Why resilience matters
The importance of resilience in our built environment cannot be overstated. The increase in the frequency and severity of extreme weather events, such as hurricanes, wildfires, floods and heat waves can disrupt critical infrastructure, endanger lives and damage property. To mitigate these risks, our buildings must be designed, constructed and operated with resilience in mind.
Resilient buildings are better equipped not just to withstand natural disasters, but also to recover more quickly from adverse events. They provide a safe haven for occupants, support business continuity and reduce the strain on emergency services. By addressing climate resilience through the LEED v5 resilience prerequisites and credits, the green building community is taking a proactive stance in adapting to the challenges posed by our changing climate.
The resilience credits in LEED v5 O+M represent a significant step forward in emphasizing the importance of planning, response and adaptability in the face of adverse events.
As we continue to face the consequences of climate change, the integration of resilience into building design and management is essential to saving lives and averting severe economic loss.

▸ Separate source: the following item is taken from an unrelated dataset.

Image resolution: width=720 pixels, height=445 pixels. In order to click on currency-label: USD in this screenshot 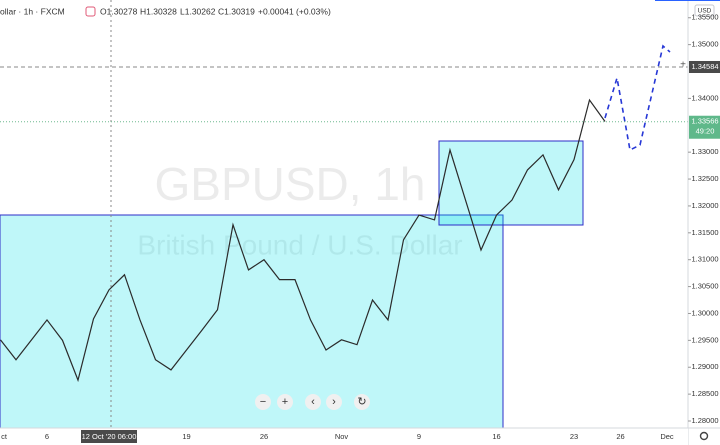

Supporting a built environment that is not only environmentally responsible, but also resilient in the face of an uncertain climate future is a critical component of USGBC’s mission.
What is new in LEED v5
LEED v5 recognizes that readiness and adaptation are critical and rewards operational preparedness for extreme events.
- O+M: Helps projects understand who is in the building and meets occupant needs with a health-centric approach, including identifying health resilience goals.
- O+M: Requires all projects to conduct an assessment for climate resilience and rewards proactive establishment of a plan for responding to present and potential future hazards that could affect the project site and/or building function.
- BD+C: Is being developed to promote proactive evaluation of, and preparation for, the changing climate and the risks posed by shocks and stressors. Credits are anticipated to promote resilience strategies in site design, envelope and infrastructure design, and ventilation system design.